Cloud Backend

Totally 3 clouds/services are participating in this project:

Sigfox Cloud

Sigfox Cloud is the main hub, or literally the backend of the Sigfox technology - all messages from all devices around the world end here. It is managed by Sigfox company itself and is placed in France territory. In the background, it solves message conflicts (broadcasts captured by more BTSs), checks the security, integrity, and authorization of messages. In the front, it sorts messages between user’s device groups and individual devices, calculates metrics, can decode messages payloads, and distributes them to next, external services. We use the callback mechanism, which invokes HTTP requests on external REST API, on each event, but also requesting data using its own API is possible.

In our case, upon a new message from the vehicle is received, it is decompressed (reverse bite-shifts by custom grammar), JSON object is built, necessary HTTP headers are attached, and a request to our backend on AWS is made.

AWS

Amazon Web Services is the main one.
An API Gateway component is used to create the REST API. Its documentation can be found on SwaggerHub UI.
Using it, new messages from endpoint devices can be uploaded, either directly from the device (if WLAN connectivity is used) or from Sigfox Cloud, and Android app instances can fetch the last available status or range of statuses for requested vehicles, and (un)register their tokens, using which they are addressed about assigned vehicles updates.
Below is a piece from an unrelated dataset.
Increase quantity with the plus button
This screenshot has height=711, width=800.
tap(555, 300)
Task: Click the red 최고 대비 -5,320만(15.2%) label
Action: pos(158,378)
In all cases, authorization using different API keys is required, and where’s relevant, access rights (the ownership of requested vehicle) are evaluated using Authorizer mechanism on API calls.
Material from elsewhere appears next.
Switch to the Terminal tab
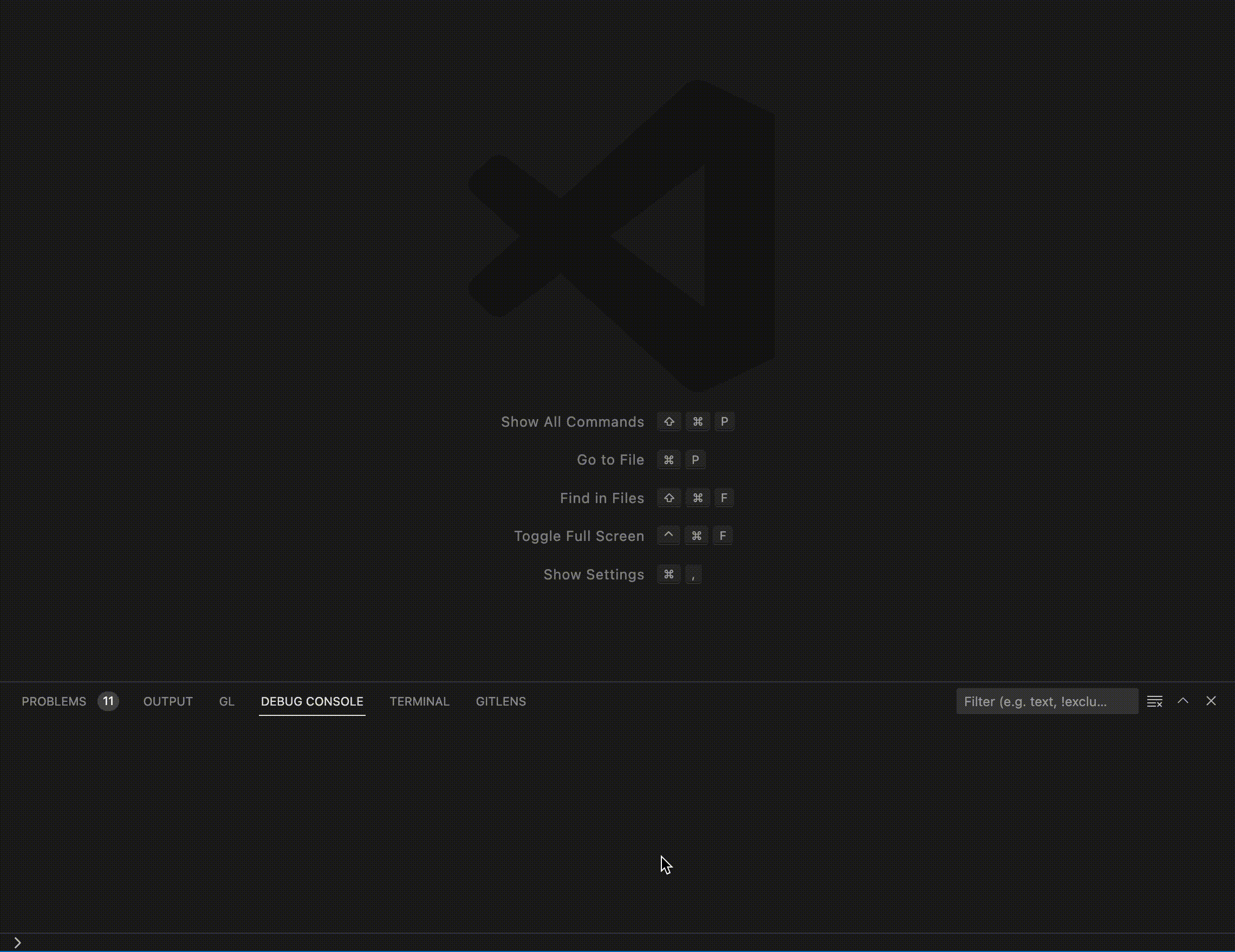Image resolution: width=1235 pixels, height=952 pixels. point(419,701)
The API methods invoke Lambda functions, written in JavaScript, which process the given request. If a new vehicle update is received, it is stored to DynamoDB, what is a document-oriented NoSQL database. If the limit of saved statuses per that vehicle is reached, the oldest ones are deleted. Statuses are saved in originally received JSON format and are internally divided into database partitions according to the vehicle’s ID. Another Lambda function is triggered to find, if there’s a client app instance ID assigned to the vehicle, from which the update came from. These assignments are also saved in DynamoDB, in a simple key-value pair table.
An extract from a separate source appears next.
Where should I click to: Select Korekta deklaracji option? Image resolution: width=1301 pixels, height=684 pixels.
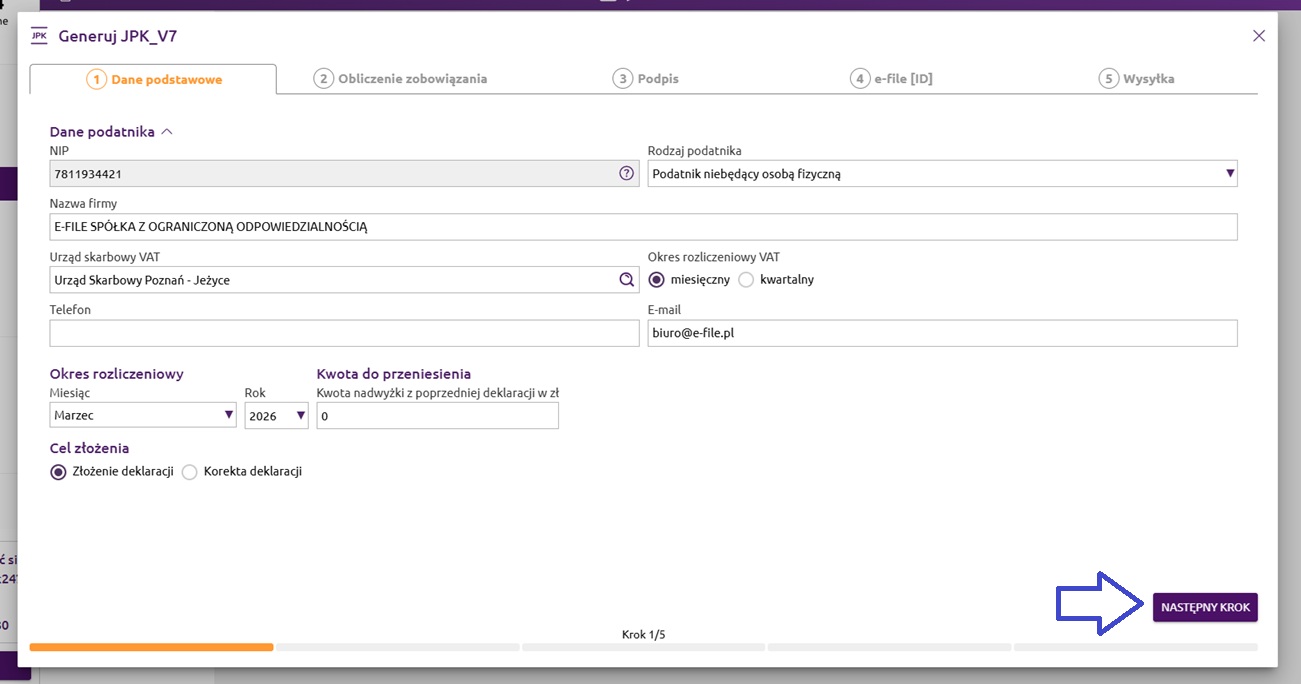pyautogui.click(x=190, y=472)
If match(es) are found, the user can have more devices, the status is finally forwarded to SNS (Simple Notification Service) component sent to Google’s FCM endpoint1.
There are ofc also more lambda functions to process other requests from API, e.g. asking for the last status of a given device, a bunch of them for history view in app, etc.

Google Firebase

Firebase is used indirectly, by the Android app. We use the Authentication component to provide login feature, Firestore database to save some information about vehicles (user-vehicle registrations, user set vehicle name, license plate numbers, …), and the Cloud Storage, the bucket-type storge, for storing the vehicle’s title images. The last piece is Firebase Cloud Messaging mechanism (FCM). It is an implementation of the push-messaging concept, using which the sender (cloud) can initiate the transfer and proactively deliver a new update to the addressed phone. Every app instance has its own unique token, which has to be delivered into the AWS backend, so the app can be targeted with the new updates of the associated vehicle(s), using it.


A small note:
Google Firebase is actually a “subproduct” of Google Cloud Platform (GCP) - Google’s own public cloud, which is a direct competitor to AWS. Outwardly, Firebase looks to work independently, but under the hood it uses components of GCP. Therefore, the whole backend of our system could be potentially hosted in GCP instead of AWS, what could make communication with the client app more elegant, and pricing and managing of cloud services simpler. Vice-versa, AWS also offers a competitor service to Firebase - AWS Amplify.


  1. We have changed it to raw send to their new HTTP v1 API, cause we found AWS SNS is kinda cumbersome for this use case.